What the exercise asks:
Reproduce the source records verbatim, starting at the beginning and ending at the line that contains "1080x1350 pixels. pos(344,130)", with both ends included.

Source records
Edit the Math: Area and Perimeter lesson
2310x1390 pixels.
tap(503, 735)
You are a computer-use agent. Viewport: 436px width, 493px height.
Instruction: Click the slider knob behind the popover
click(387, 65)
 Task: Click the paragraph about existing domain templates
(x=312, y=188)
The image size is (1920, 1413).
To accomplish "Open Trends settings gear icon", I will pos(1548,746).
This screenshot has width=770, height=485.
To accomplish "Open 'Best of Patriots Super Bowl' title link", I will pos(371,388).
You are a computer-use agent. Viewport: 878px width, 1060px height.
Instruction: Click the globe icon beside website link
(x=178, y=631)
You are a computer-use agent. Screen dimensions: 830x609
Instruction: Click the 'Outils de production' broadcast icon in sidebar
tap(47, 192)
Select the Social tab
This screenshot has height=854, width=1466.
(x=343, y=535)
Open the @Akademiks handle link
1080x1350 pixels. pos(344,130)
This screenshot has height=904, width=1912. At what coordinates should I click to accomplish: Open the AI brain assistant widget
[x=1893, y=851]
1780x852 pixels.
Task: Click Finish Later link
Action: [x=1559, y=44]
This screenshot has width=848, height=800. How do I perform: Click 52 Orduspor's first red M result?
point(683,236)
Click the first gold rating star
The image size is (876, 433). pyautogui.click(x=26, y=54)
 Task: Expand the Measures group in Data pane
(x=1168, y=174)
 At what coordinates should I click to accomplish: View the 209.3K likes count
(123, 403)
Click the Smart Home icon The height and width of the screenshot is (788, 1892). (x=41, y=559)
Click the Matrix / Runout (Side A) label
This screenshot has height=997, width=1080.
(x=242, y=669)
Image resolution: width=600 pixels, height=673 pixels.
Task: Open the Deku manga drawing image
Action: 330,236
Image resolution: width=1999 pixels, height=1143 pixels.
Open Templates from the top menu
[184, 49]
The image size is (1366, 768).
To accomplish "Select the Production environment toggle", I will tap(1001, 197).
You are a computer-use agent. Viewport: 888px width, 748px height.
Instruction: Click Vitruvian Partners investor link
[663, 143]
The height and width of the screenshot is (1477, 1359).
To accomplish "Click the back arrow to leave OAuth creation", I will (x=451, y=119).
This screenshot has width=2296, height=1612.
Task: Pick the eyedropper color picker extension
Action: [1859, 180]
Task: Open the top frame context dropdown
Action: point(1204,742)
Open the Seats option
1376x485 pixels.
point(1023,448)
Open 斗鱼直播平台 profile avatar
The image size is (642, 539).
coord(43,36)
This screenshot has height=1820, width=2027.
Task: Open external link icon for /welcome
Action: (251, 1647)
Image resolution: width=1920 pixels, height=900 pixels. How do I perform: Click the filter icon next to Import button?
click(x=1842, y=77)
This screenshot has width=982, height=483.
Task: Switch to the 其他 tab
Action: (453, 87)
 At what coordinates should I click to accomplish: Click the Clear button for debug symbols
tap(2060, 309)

Completed exercise:
Edit the Math: Area and Perimeter lesson
2310x1390 pixels.
tap(503, 735)
You are a computer-use agent. Viewport: 436px width, 493px height.
Instruction: Click the slider knob behind the popover
click(387, 65)
 Task: Click the paragraph about existing domain templates
(x=312, y=188)
The image size is (1920, 1413).
To accomplish "Open Trends settings gear icon", I will pos(1548,746).
This screenshot has width=770, height=485.
To accomplish "Open 'Best of Patriots Super Bowl' title link", I will pos(371,388).
You are a computer-use agent. Viewport: 878px width, 1060px height.
Instruction: Click the globe icon beside website link
(x=178, y=631)
You are a computer-use agent. Screen dimensions: 830x609
Instruction: Click the 'Outils de production' broadcast icon in sidebar
tap(47, 192)
Select the Social tab
This screenshot has height=854, width=1466.
(x=343, y=535)
Open the @Akademiks handle link
1080x1350 pixels. pos(344,130)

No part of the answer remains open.